— start —

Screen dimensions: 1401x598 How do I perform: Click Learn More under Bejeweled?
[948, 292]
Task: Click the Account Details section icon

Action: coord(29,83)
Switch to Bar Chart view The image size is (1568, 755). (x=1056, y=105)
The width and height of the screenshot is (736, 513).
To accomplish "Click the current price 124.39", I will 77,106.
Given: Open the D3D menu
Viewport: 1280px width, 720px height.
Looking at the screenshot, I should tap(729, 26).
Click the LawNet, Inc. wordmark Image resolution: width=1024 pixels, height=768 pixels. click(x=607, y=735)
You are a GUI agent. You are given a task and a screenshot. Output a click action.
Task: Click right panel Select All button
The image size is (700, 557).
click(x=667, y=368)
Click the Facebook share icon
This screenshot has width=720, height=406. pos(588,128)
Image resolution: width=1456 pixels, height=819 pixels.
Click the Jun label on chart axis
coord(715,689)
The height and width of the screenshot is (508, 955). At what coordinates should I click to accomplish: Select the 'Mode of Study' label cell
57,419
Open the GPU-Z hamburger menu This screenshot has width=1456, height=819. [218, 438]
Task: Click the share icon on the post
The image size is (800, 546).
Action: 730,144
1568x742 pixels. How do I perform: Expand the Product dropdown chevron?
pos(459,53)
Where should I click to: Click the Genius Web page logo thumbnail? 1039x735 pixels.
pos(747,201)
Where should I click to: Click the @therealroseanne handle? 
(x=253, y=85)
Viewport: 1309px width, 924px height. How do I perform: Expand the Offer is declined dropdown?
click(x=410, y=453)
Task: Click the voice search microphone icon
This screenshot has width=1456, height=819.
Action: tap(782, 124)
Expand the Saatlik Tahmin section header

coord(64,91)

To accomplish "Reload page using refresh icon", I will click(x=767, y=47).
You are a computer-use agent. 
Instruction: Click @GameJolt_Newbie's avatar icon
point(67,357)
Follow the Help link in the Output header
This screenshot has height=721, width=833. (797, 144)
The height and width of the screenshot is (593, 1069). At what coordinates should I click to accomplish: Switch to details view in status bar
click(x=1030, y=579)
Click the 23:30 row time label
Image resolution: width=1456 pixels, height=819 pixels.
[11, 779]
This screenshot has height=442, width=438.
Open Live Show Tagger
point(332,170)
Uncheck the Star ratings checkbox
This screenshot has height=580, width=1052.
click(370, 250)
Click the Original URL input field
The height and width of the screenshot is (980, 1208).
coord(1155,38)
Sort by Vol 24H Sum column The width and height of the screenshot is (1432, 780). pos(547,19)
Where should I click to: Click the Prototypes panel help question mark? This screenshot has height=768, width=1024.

— end —

• **WORK TO DO**
Convert the lines from the line with "Click the Facebook share icon" up to and including the line with "This screenshot has height=721, width=833." into a Markdown table with the columns Row and Line, skipping blank lines.

• **CORRECT ANSWER**
| Row | Line |
|---|---|
| 1 | Click the Facebook share icon |
| 2 | This screenshot has width=720, height=406. pos(588,128) |
| 3 | Image resolution: width=1456 pixels, height=819 pixels. |
| 4 | Click the Jun label on chart axis |
| 5 | coord(715,689) |
| 6 | The height and width of the screenshot is (508, 955). At what coordinates should I click to accomplish: Select the 'Mode of Study' label cell |
| 7 | 57,419 |
| 8 | Open the GPU-Z hamburger menu This screenshot has width=1456, height=819. [218, 438] |
| 9 | Task: Click the share icon on the post |
| 10 | The image size is (800, 546). |
| 11 | Action: 730,144 |
| 12 | 1568x742 pixels. How do I perform: Expand the Product dropdown chevron? |
| 13 | pos(459,53) |
| 14 | Where should I click to: Click the Genius Web page logo thumbnail? 1039x735 pixels. |
| 15 | pos(747,201) |
| 16 | Where should I click to: Click the @therealroseanne handle?  |
| 17 | (x=253, y=85) |
| 18 | Viewport: 1309px width, 924px height. How do I perform: Expand the Offer is declined dropdown? |
| 19 | click(x=410, y=453) |
| 20 | Task: Click the voice search microphone icon |
| 21 | This screenshot has width=1456, height=819. |
| 22 | Action: tap(782, 124) |
| 23 | Expand the Saatlik Tahmin section header |
| 24 | coord(64,91) |
| 25 | To accomplish "Reload page using refresh icon", I will click(x=767, y=47). |
| 26 | You are a computer-use agent.  |
| 27 | Instruction: Click @GameJolt_Newbie's avatar icon |
| 28 | point(67,357) |
| 29 | Follow the Help link in the Output header |
| 30 | This screenshot has height=721, width=833. (797, 144) |